Count how many lines below contain the string "Newington". Reply with the number only.

■ ■ ■ ■ ■

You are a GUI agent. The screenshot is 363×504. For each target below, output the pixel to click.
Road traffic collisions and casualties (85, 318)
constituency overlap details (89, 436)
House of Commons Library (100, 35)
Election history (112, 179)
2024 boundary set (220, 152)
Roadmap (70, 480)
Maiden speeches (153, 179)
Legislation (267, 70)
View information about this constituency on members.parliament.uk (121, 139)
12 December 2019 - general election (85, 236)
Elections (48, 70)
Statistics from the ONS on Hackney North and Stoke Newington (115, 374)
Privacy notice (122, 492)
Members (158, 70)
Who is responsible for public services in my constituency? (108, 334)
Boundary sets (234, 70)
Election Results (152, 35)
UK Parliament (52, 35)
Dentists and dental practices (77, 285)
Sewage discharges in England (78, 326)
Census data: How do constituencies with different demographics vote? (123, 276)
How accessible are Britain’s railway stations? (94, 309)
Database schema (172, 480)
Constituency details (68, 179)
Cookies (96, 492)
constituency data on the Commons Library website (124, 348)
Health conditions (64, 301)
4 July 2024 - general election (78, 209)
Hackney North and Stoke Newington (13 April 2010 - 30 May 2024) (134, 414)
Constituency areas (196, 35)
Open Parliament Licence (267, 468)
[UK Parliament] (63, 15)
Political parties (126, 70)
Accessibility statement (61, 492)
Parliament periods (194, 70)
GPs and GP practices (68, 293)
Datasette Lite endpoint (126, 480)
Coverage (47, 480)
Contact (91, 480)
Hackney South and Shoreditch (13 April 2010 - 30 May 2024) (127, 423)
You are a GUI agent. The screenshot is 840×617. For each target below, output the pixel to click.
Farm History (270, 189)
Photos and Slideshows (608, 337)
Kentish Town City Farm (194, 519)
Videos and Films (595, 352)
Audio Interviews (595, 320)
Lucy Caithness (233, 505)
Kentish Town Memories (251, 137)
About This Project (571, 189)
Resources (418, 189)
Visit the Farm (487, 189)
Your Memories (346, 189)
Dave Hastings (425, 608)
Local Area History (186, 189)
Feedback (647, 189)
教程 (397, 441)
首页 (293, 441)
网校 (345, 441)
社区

■ ■ ■ ■ ■

(EXPECTED ANSWER): 2